Rechtliche Beurteilung

[4] Die dagegen erhobene Beschwerde des Kammeranwalts ist im Recht.

[5] Nach ständiger Judikatur kann der Disziplinarrat in nichtöffentlicher Sitzung nur dann mit Einstellungsbeschluss (§ 28 Abs 3 DSt) vorgehen, wenn nicht einmal der Verdacht eines standeswidrigen Verhaltens vorliegt (RIS‑Justiz RS0056969 und RS0057005). Vom Fehlen eines solchen Verdachts ist – im Licht des § 212 Z 2 StPO (§ 77 Abs 3 DSt) – dann auszugehen, wenn das vorliegende Tatsachensubstrat Grund zur Annahme bietet, dass Dringlichkeit und Gewicht des Verdachts nicht ausreichen, um eine Verurteilung des Beschuldigten auch nur für möglich zu halten, und von weiteren Ermittlungen eine Intensivierung des Verdachts nicht zu erwarten ist (Lehner in Engelhart/Hoffmann/Lehner/Rohregger/Vitek, RAO11 § 28 DSt Rz 9). Entsprechendes gilt für den Rücklegungsbeschluss (§ 29 Abs 2 DSt), der ebenfalls nur als unmittelbare Folge der rechtlichen Prüfung des angezeigten Sachverhalts ergehen darf, wogegen die Beweiswürdigung dem nach § 30 DSt zu bildenden, nach mündlicher Disziplinarverhandlung erkennenden Senat vorbehalten ist (Lehner in Engelhart/Hoffmann/Lehner/Rohregger/Vitek, RAO11 § 29 DSt Rz 1).

[6] Die dem Beschuldigten * angelastete Drohung mit einer Strafanzeige ist grundsätzlich geeignet, die Disziplinarvergehen der Verletzung von Berufspflichten und der Beeinträchtigung der Ehre oder des Ansehens des Standes nach § 1 Abs 1 erster und zweiter Fall DSt zu verwirklichen (RIS‑Justiz RS0056214). Zulässig ist eine solche Drohung allerdings dann, wenn der Rechtsanwalt nach sorgfältiger Prüfung zur Überzeugung gelangt, dass der in Rede stehende Anspruch durchsetzbar und das Verhalten des Gegners tatsächlich – objektiv wie subjektiv – strafgesetzwidrig ist (20 Os 6/16g AnwBl 2017, 103; RIS‑Justiz RS0056214 [T5]).
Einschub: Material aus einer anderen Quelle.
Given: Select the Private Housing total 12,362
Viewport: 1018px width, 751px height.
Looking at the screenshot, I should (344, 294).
Die Prüfung, ob dem Beschuldigten im Sinn der dargestellten Judikatur ein disziplinarrechtlich relevanter Sorgfaltsverstoß anzulasten ist, kann aber anhand der bisherigen Aktenlage nicht vorgenommen werden.
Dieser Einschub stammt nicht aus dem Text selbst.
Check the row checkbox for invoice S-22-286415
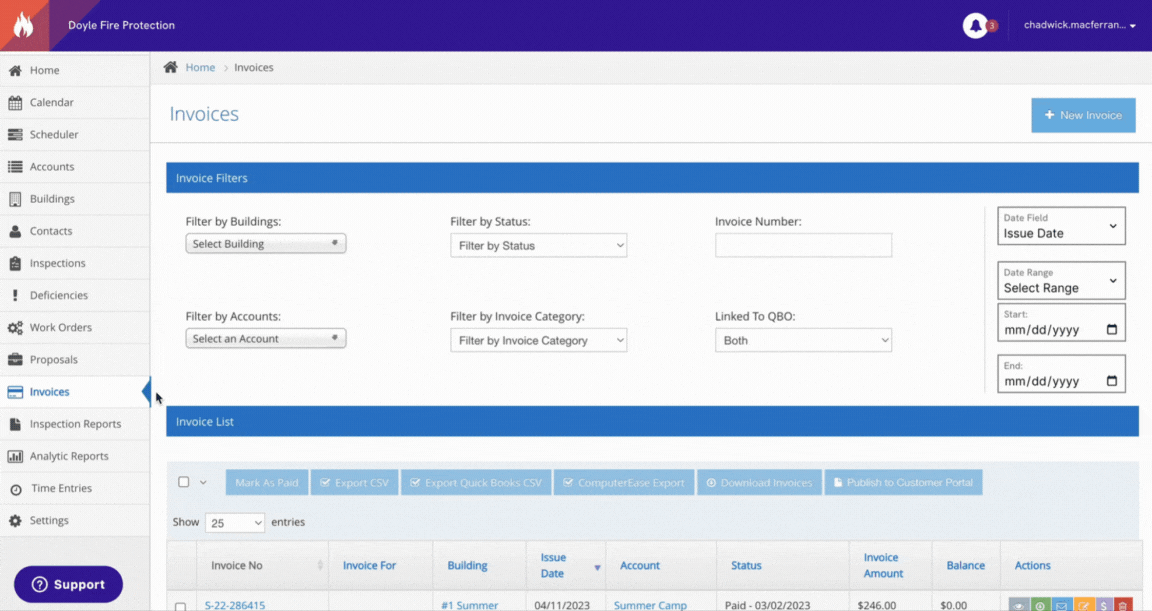The width and height of the screenshot is (1152, 611). [180, 605]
[7] Entsprechendes gilt für die gegen *, * und * erhobenen Vorwürfe. Das Begehren offensichtlich überhöhter Kosten verstößt nämlich sehr wohl gegen die Ehre oder das Ansehen des Standes (§ 1 Abs 1 zweiter Fall DSt), wenn dem betreffenden Rechtsanwalt diesbezüglich zumindest Fahrlässigkeit vorzuwerfen ist (RIS‑Justiz RS0055146). Auch zu diesem Faktenkomplex ist daher anhand der derzeitigen Aktenlage eine abschließende disziplinarrechtliche Prüfung nicht möglich.
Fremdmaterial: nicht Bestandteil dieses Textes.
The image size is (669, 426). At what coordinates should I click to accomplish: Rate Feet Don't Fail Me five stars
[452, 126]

[8] Aufgrund der ersatzlosen Aufhebung des Rücklegungsbeschlusses hat der Präsident des Disziplinarrats ein Mitglied dieses Rates als Untersuchungskommissär zu bestellen und hievon die Beschuldigten und den Kammeranwalt zu verständigen (§ 29 Abs 3 DSt iVm § 27 Abs 1 erster Satz DSt).